Most of this chapter is a process definition; that is, it systematically describes the steps of killing and cleaning a hog. The tour Szedvilas provides Jurgis also enables the reader to experience the factories. For many, the mere thought of the killing floors is repulsive, and yet this is just the first of the horrors of Packingtown revealed in the book.

Critics disagree about the success of Sinclair's hog allegory. Some think he is too extreme in his comparison and thus undermines the very point he wants to make. Others find it an extremely fitting way of recognizing the way the system used its own employees to walk to their deaths — killing themselves for the sake of progress, technology, and profits.

At the end of the chapter, Sinclair is openly critical of competition. His narrator blasts the laws of the land that supposedly require competitors, in this case Brown and Durham, to "try to ruin each other under penalty of fine and imprisonment!" This is the first of many anti-capitalistic remarks made throughout The Jungle. Unlike the previous allusions to the destructive nature of capitalism, now and subsequently throughout the text, Sinclair openly mentions the problems that he perceives as the direct result of a capitalistic society.
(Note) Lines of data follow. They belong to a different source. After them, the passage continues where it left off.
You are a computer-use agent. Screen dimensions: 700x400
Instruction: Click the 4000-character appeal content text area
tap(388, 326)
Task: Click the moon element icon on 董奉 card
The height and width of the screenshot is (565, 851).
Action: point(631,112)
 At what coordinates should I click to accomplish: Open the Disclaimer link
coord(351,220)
Sinclair uses the word "you," but he now also uses the first person pronoun "our" when referring to "our friends." Three potential explanations for this usage exist. The first is reductive in nature; that is, Sinclair is just a mediocre author who makes an error in consistency and voice. Although he is not currently as esteemed as a few of his peers, this is not a satisfying explanation. A different interpretation suggests this as another example of Sinclair's attempt to gain sympathy for the family. Using "our" encourages readers to accept Jurgis and his family as members of their own families. A final suggestion is that Sinclair uses the rhetoric of the socialist movement — where everyone is a "comrade" — in an indirect manner, familiarizing readers with the notion of unity and oneness before directly mentioning socialism. Critics can debate Sinclair's style and use of language, but they cannot debate the fact that Sinclair presents Jurgis as "guileless" and "ignorant of the nature of business." At this point in time, Jurgis has complete faith in the American dream.

Glossary

colloquy a conversation, especially a formal discussion.

menagerie a collection of wild or strange animals kept in cages or enclosures for exhibition.
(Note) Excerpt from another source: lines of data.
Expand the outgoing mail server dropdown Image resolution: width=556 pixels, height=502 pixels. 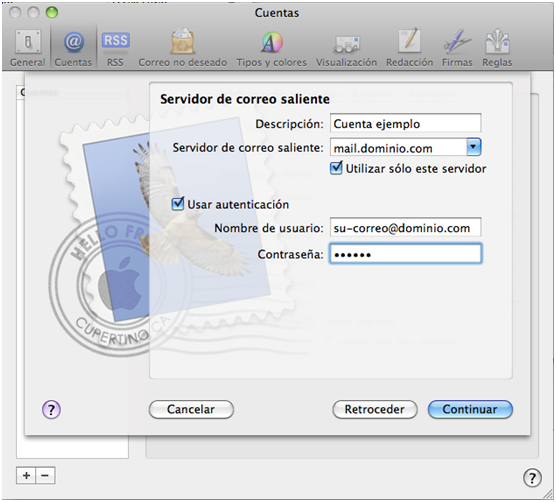(474, 147)
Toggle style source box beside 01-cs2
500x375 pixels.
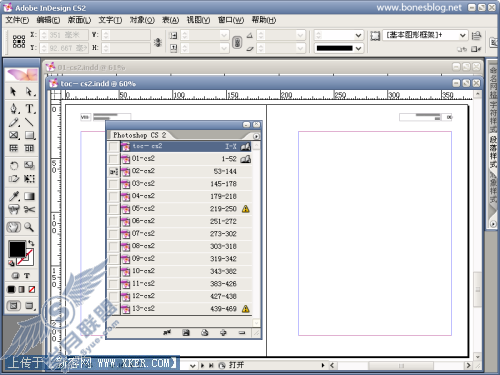click(114, 159)
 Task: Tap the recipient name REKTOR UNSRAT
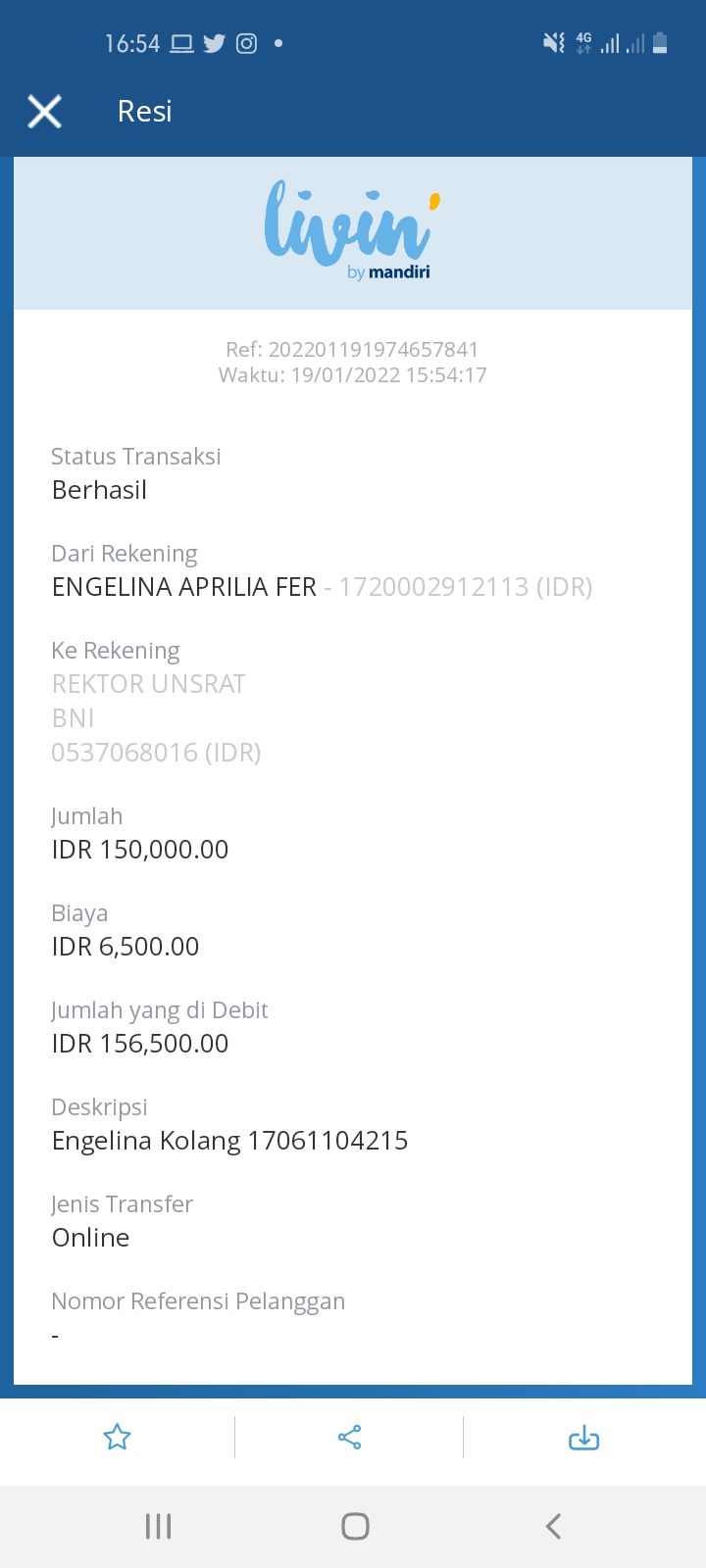click(148, 684)
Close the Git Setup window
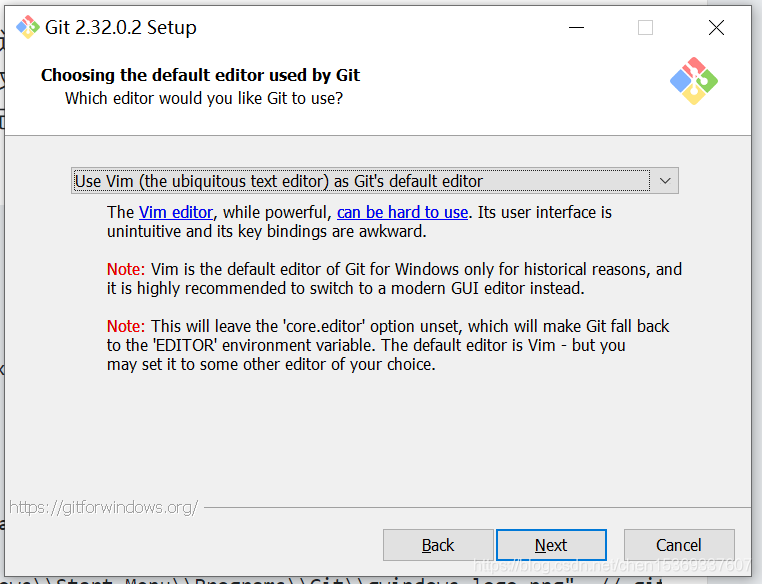 coord(716,27)
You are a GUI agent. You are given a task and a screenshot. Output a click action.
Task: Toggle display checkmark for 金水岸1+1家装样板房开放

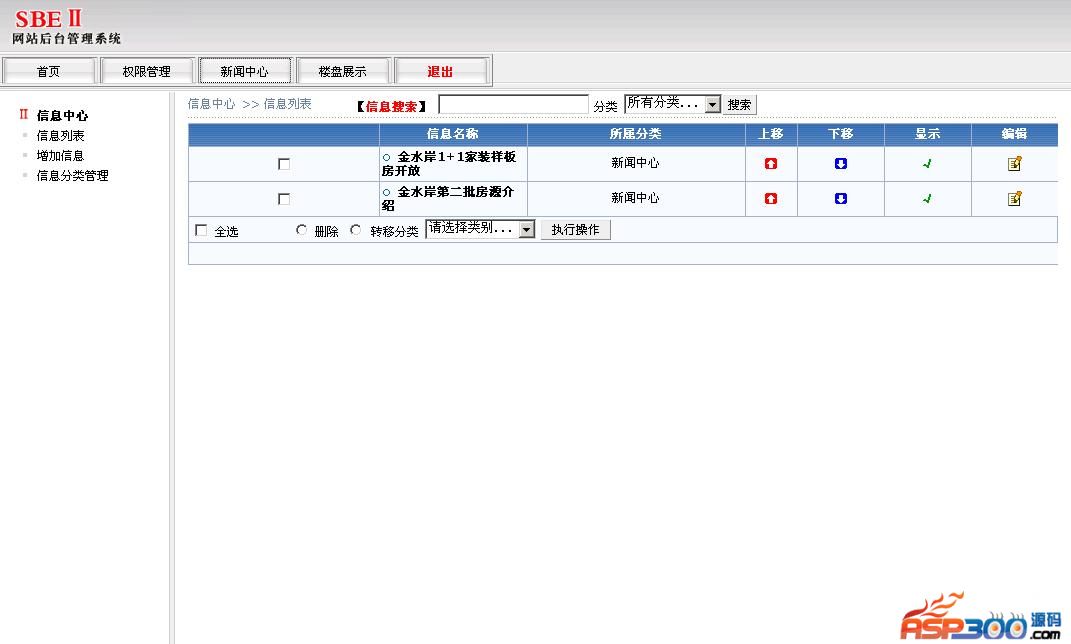pos(927,164)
drover a person who herds droves of animals, especially to market.

parley a talk or conference for the purpose of discussing a specific matter.

ptomaines substances, some of which are poisonous, formed in decaying animal matter.

isinglass a form of gelatin made from the internal membranes of fish bladders: used as a clarifying agent and adhesive.

pepsin an extract of gastric juice enzymes from the stomachs of calves, pigs, etc., formerly used as a digestive aid.

albumen water-soluble protein.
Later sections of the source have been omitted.